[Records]

◇ ◇ ◇

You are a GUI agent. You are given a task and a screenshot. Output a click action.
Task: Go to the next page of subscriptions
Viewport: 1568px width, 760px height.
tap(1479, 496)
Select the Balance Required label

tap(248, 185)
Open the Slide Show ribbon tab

◇ ◇ ◇

Write out the listing again, substituting "tap action" for "click action" and keeping everything else the same.

» **EXERCISE RESULT**:
You are a GUI agent. You are given a task and a screenshot. Output a tap action.
Task: Go to the next page of subscriptions
Viewport: 1568px width, 760px height.
tap(1479, 496)
Select the Balance Required label

tap(248, 185)
Open the Slide Show ribbon tab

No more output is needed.